#### [EXERCISE MATERIAL]
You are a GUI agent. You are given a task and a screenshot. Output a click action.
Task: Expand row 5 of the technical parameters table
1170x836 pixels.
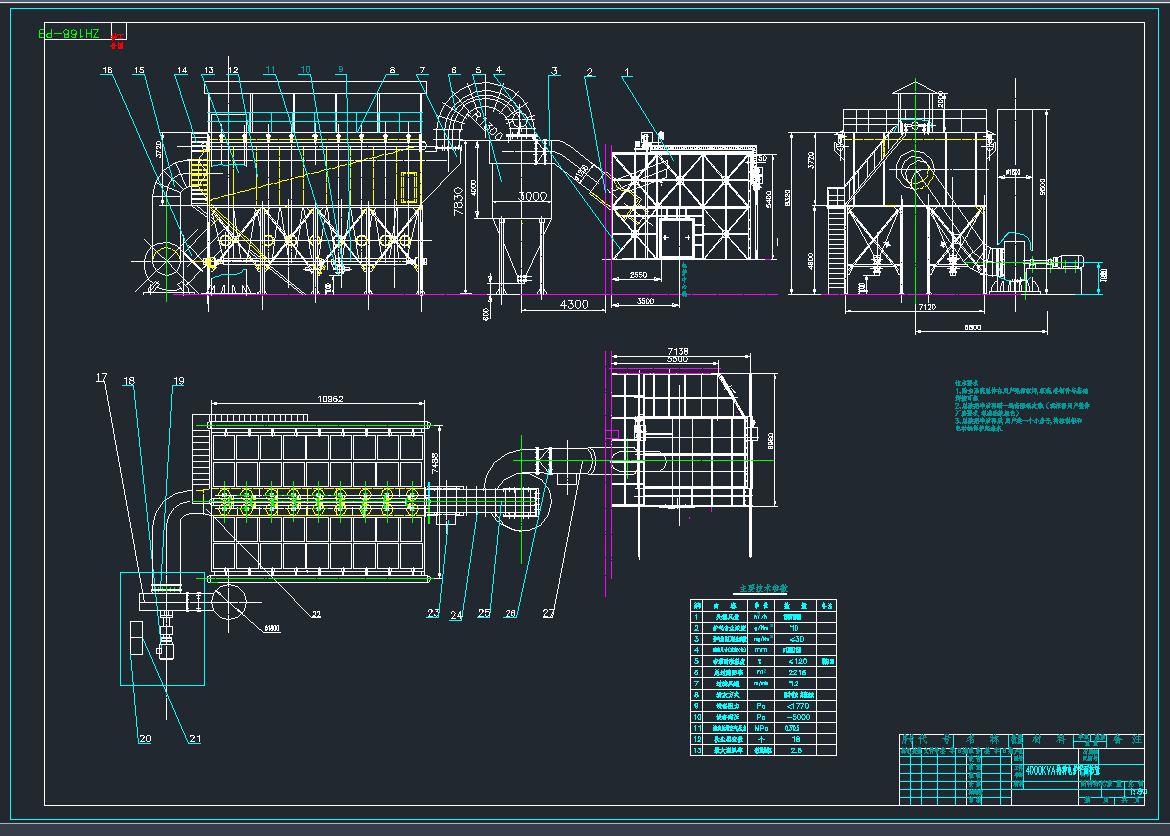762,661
--
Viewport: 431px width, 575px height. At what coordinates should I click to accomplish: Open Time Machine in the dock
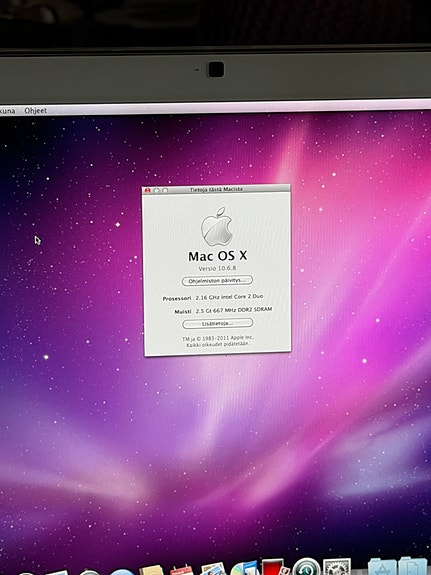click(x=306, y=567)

#### [INSTRUCTIONS FOR THE TASK]
Please copy again the entries starting at the line containing "Viewport: 431px width, 575px" and ending after the line containing "click(x=306, y=567)", omitting the pictures.

#### [OUTPUT]
Viewport: 431px width, 575px height. At what coordinates should I click to accomplish: Open Time Machine in the dock
click(x=306, y=567)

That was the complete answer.